Let $A_1$ and $A_2$ are the vertices of the conic $C_1 : 4(x – 3)^2 + 9(y – 2)^2 – 36 = 0$ and a point P is moving in the plane such that $|PA_1-PA_2|=3\sqrt{2}$ , then locus of P is another conic $C_2$. If $D_1$ denotes distance between foci of conic $C_2$. $D_2$ denotes product of the perpendiculars from the points $A_1$ , $A_2$ upon any tangent drawn to conic $C_2$ and $D_3$ denotes length of the tangent drawn from any point on auxiliary circle of conic $C_1$ to the auxiliary circle of the conic $C_2$, then $\left(\frac{D_1.D_2}{D_3^2}\right)^2$ is equal to____________
My approach is as follow ${C_1}:\frac{{{{\left( {x - 3} \right)}^2}}}{9} + \frac{{{{\left( {y - 2} \right)}^2}}}{4} = 1$
The locus of $C_2$ represent a hyperbola whose focus are $A_{1}$ and $A_2$
$A_1.A_2=a_{hyperbola}e_{hyperbola}=D_1$, where $2a_{hyperbola}=3\sqrt{2}$
I am not able to approach further
First shift both $C_1$ and $C_2$ so that they're centered at the origin. This does not affect $D_1, D_2, D_3$.
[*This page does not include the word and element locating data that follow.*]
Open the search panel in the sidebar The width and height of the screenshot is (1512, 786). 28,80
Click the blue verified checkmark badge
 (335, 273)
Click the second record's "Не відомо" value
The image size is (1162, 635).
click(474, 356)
$D_1$ is straight forward to compute. From the equation of $C_1$ it follows that $D_1 = 6$.
Next, you have to find $a$ and $b$ of $C_2$ whose equation is
$$\dfrac{x^2}{a^2} - \dfrac{y^2}{b^2} = 1$$
The equation to use is $2 a = 3\sqrt{2}$, hence, $a = \dfrac{3}{\sqrt{2}}$
Then to find $b$, use $ c = 3 = a e = a \sqrt{1 + \frac{b^2}{a^2} } $.
Hence, $b = a = \dfrac{3}{\sqrt{2}} $
So the equation of the shifted $C_2$ is
$$ x^2 - y^2 = \dfrac{9}{2} $$
Next, point a point $(x_0, y_0)$ on the hyperbola and find the tangent line. From implicit differentiation,
$y' = \dfrac{x_0}{y_0}$
Hence the equation of the tangent is $ y_0 (y - y_0) - x_0( x - x_0) = 0 $
Simplifying, this becomes $ y_0 y - x_0 x + \frac{9}{2} = 0 $
Now find the distances of the shifted vertices $(-3, 0)$ and $(3, 0)$ from this line and multiply them, we have
$p_1 = \dfrac{ 3 x_0 + \dfrac{9}{2} }{ \sqrt{x_0^2 + y_0^2} } $
$p_2 = - \dfrac{ -3 x_0 + \dfrac{9}{2}}{\sqrt{x_0^2 + y_0^2}}$
So that, the product $p_1 p_2 $ is
$D_2 = p_1 p_2 = \dfrac{ 9 x_0^2 - \dfrac{81}{4} } { x_0^2 + y_0^2 } $
But $y_0^2 = x_0^2 - \dfrac{9}{2}$, so
$D_2 = \dfrac{ \dfrac{9}{2} ( 2 x_0^2 - \dfrac{9}{2} ) }{ 2 x_0^2 - \dfrac{9}{2}} = \dfrac{9}{2} $
Finally, $D_3$ is the length of the chord in the auxiliary circle of $C_1$ touching the auxiliary circle of $C_2$. So it length is
$D_3 = 2 \sqrt{ 3^2 - a^2 } = 2 \sqrt{ 9 - \dfrac{9}{2} } = \dfrac{6}{\sqrt{2}}$
Hence,
$\left( \dfrac{D_1 D_2}{D_3^2} \right)^2 = \left( \dfrac{6 \times \dfrac{9}{2}}{18} \right)^2 = \left( \dfrac{ 27 }{18} \right)^2 = \left( \dfrac{3}{2} \right)^2 = \dfrac{9}{4} $.